How many lines in the material below contain the word "agent"? Write only the number.
######
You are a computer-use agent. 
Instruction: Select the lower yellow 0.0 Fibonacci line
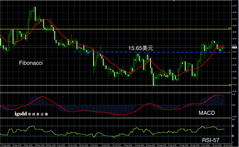click(116, 85)
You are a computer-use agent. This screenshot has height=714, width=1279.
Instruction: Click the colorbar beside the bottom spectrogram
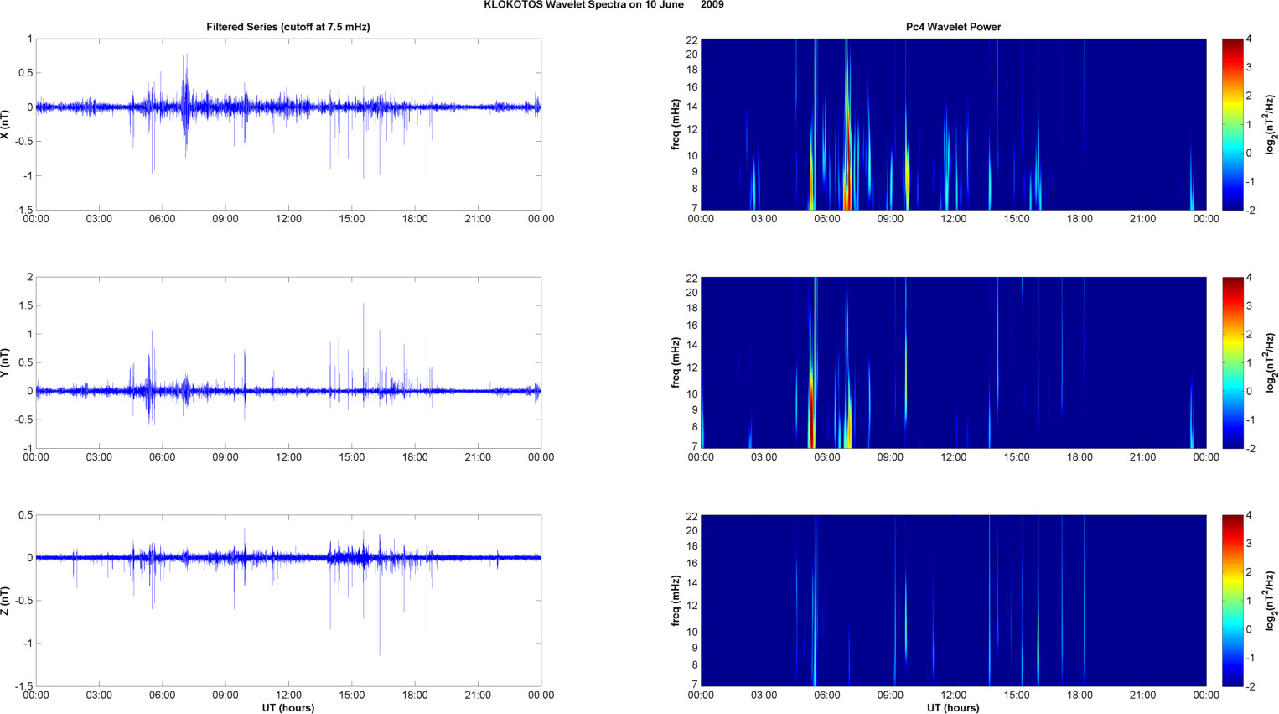click(x=1232, y=600)
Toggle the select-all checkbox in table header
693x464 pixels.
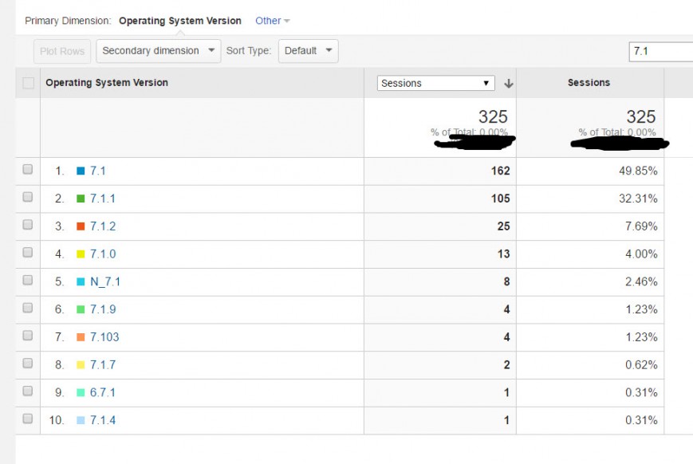point(29,83)
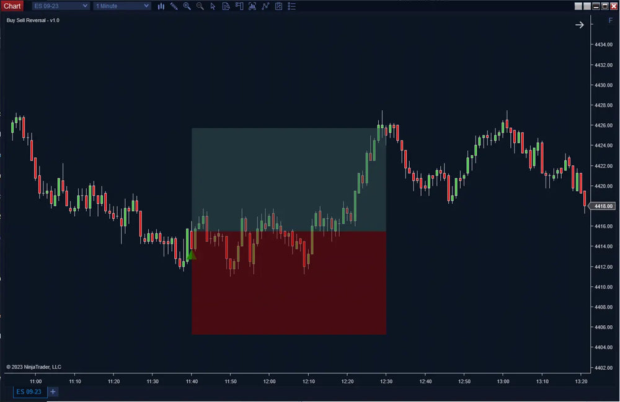
Task: Click the red Chart header label
Action: [12, 6]
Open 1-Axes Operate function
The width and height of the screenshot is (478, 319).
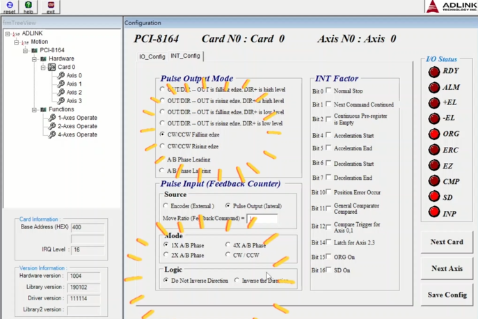tap(77, 118)
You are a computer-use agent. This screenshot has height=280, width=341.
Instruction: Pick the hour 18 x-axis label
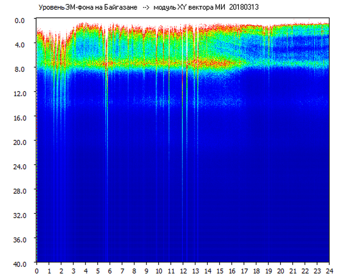(256, 271)
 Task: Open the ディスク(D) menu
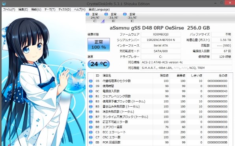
######
Written response: 3